**Aim of the exercise:**
From the course descriptions, copy out word for word everything from "This is a semester course designed to provide" down to "(CE option available)".

**Exercise passage:**
• • • • • • •
This is a semester course designed to provide an insight into the complexities of human behavior and the process of the mind. Topics include, but are not limited to, theories of psychology as a science, learning, memory, and other topics with some direction and selection by the students. Emphasis is placed upon improvement of communication skills, an understanding of the processes of human behavior, and mental process.

 

Sports Psychology (CE option available)

Semester Class

If CE option is chosen- Concurrent Enrollment fees are required.

This is a semester course designed to explore the mental, psychological and physiological factors that affect athletic, personal and professional performance. The concepts discussed in class can be directly applied to any sports/activity but more importantly the skills discussed will help you in your daily life. The curriculum covered includes (but not limited to) Mental Toughness, coping with anxiety and stress, motivation, visualization and imagery, relaxation, goal setting, positive attitude and self-talk, how to achieve your optimal level, in addition to discussing leadership and social skills. Critical thinking and an open mind are essentials for this class.

 

AP Psychology

Full year class

AP exam fee

This college level course will prepare students to take the AP Psychology exam. Study includes topics in such areas as research methods, the biological bases of behavior, sensation, perception, development, consciousness, motivation, emotion, memory, thought, intelligence, social psychology, personality, abnormal psychology and therapy. In addition to providing students with a working knowledge of psychological theories, important concepts, and significant researchers, instruction will emphasize critical thinking, problem solving, and writing skills. College credit available based upon achievement on the AP test.

 

Sociology

Semester class

This semester course is designed to foster life-long learning in exploring and understand the link between societal issues, human attitudes, ethics, values and behaviors based in groups, rather than just the individual. Without realizing it your life is directly and indirectly related to the field of sociology. Topics covered (but not limited to) crime & deviance, teen issues (friends, dating relationships, peer pressure and others), gender roles, media and popular culture. Developing your own sociological perceptive is the primary objective of this class.

 

Current Issues

Semester class

 

History of World Religions

Semester class

This course is a survey of the major belief systems in human history.  We discuss how various belief systems influenced the development of civilization and culture and continue to do so in today's world.  We will read excerpts from the sacred texts of many world religions.

 

History Elective-History of Film

Semester class

 

CE Criminal Justice

Semester class

Juniors and Seniors

CE fees

 

AP Economics (Macro- and Micro-)

Full year class

AP exam fee(s)

AP Economics is a college level introductory course in the social science of both Macroeconomics (the study of the economy as a whole) and Microeconomics (individual markets and decision makers in the economy). You will gain a thorough understanding of the effect consumers, business, the government, and foreign trade and investment have on our economy and standard of living, as well as the economic factors that affect individual firms and business. You will be a better-informed citizen for having taken this class and gain a much greater understanding of the world around you! Any student planning any sort of career related to any kind of business would particularly benefit from this course. Two AP exams (Microeconomics and Macroeconomics) can be taken at the completion of this course.
• • • • • • •
**Entries provided:**
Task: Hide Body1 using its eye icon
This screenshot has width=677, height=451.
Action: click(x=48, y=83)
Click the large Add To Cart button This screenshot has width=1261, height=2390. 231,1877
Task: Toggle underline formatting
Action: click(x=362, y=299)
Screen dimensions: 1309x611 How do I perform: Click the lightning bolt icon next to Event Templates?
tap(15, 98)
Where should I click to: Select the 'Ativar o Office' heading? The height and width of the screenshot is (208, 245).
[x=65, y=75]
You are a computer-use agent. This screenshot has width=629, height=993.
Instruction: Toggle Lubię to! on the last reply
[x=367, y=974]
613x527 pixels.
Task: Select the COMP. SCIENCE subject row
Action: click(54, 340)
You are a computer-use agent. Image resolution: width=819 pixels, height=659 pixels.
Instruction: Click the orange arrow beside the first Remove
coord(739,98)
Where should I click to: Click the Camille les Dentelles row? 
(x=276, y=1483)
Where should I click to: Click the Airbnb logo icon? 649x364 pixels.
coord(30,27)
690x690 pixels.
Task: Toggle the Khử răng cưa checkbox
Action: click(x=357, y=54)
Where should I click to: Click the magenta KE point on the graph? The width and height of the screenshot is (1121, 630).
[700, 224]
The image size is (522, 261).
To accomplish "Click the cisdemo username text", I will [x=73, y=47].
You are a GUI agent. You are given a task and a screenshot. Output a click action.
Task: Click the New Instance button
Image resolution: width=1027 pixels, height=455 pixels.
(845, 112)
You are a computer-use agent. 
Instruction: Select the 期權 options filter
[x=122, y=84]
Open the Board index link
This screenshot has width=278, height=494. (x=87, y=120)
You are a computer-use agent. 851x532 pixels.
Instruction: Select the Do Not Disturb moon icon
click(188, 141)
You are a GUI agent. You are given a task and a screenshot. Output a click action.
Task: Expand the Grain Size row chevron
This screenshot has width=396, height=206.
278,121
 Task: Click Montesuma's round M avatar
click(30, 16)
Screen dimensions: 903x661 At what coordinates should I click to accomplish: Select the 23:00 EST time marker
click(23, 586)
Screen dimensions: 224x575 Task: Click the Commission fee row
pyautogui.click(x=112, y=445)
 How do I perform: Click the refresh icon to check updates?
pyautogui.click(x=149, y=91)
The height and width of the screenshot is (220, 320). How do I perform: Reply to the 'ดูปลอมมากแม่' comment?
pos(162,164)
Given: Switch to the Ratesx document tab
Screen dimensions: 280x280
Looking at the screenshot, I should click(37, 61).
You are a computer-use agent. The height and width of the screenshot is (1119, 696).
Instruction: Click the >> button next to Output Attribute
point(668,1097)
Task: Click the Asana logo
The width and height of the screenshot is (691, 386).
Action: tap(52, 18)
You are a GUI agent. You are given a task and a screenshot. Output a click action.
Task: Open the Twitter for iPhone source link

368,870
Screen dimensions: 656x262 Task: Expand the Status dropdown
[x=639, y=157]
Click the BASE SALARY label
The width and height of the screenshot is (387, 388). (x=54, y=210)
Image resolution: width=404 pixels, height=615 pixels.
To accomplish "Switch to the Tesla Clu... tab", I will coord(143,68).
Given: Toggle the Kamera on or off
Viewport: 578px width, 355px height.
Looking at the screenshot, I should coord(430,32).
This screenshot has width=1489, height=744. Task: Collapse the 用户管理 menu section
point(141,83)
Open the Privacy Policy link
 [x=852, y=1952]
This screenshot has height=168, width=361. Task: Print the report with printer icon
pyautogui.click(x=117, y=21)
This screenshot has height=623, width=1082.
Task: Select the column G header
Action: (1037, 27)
• • • • • • •
**Task output:**
This is a semester course designed to provide an insight into the complexities of human behavior and the process of the mind. Topics include, but are not limited to, theories of psychology as a science, learning, memory, and other topics with some direction and selection by the students. Emphasis is placed upon improvement of communication skills, an understanding of the processes of human behavior, and mental process.

 

Sports Psychology (CE option available)